First Reflection on Balthasar's "Theologic: I: Truth of the World" - Philip McShane - 8 Jan 02greenspun.com : LUSENET : von Balthasar Seminar : One Thread
I find this book exciting: Against the background of so many modern *philosophical* theories of knowledge, this is a *theological* theory of knowledge. It seems able to integrate much of the ancient and medieval views that were so heavily criticised in the modern (post Descartes) era. Many themes, that seemed forever banished from the deeper reflections on our knowing, get reintroduced into an aware and modern vision.
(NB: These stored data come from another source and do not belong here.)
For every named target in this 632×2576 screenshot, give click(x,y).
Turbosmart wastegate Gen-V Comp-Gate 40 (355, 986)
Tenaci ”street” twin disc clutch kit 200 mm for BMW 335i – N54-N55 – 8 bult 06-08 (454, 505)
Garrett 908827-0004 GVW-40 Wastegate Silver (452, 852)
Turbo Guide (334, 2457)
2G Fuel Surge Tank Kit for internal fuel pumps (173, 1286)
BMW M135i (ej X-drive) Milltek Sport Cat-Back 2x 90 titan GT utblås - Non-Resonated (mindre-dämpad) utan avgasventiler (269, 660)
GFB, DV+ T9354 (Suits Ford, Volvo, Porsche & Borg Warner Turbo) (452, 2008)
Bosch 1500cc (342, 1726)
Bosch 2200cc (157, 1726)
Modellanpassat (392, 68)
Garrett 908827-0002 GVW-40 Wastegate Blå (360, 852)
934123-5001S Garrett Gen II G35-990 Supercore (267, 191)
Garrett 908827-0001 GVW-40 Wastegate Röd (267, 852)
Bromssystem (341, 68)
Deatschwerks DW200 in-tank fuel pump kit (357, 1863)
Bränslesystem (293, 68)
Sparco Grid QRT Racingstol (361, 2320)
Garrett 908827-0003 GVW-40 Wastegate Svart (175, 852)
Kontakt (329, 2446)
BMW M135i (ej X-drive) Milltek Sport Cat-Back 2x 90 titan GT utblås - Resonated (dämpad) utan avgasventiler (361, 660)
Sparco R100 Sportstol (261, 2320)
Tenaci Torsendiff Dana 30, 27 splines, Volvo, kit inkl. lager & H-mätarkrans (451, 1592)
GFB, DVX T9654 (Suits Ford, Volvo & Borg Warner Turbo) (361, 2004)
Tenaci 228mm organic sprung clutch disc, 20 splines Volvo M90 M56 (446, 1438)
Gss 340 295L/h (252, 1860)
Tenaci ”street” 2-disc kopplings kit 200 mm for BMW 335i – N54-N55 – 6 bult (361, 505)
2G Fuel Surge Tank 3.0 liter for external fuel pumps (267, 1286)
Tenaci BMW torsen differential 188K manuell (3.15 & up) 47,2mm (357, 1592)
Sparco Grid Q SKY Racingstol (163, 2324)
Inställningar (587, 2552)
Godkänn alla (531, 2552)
I like this.
-- Anonymous, January 08, 2002
Actually, I thought that what we are reading about the images, essence and being was philosophy; as I have never felt any interest in philosophy before, I thought I had a conversion; now you tell me it is theological after all.; Or maby we have reached a point where philosophy and theology meet.It's as though I sense something like that, though I am very ignorant ,knowledge wise.
I feel very inadequate about this , but would love to know more; Rita.
-- Anonymous, January 21, 2002
Rita, You are right: A lot of what we are reading *is* philosophical. And--as you also suggest--we are, with von Balthasar, at a point where philosophy and theology meet. Von Balthasar's vision of truth is (as he himself describes it) 'symphonic', that is: he gets all of the instruments of the orchestra playing together to make wonderful music--the different instruments of the orchestra in this case being the inputs from philosophy, theology, literature.... If you like this mix, then you definitely have an interest in some areas of philosophy! At times the writing is complex and daunting and presupposes some familiarity with a wide range of different thinkers, but the final vision that is guiding all this investigation is that truth is an aspect of the divine, Trinitarian life: it has to do, then, with intimate, loving communication, with the revelation of all that another is in their infinite freedom, with surprise, with mystery. And von Balthasar sees the traces of this at all levels of knowing: even in the most obvious sense knowledge, we are involved in great mysteries and in great revelations of the wonder surrounding every little thing.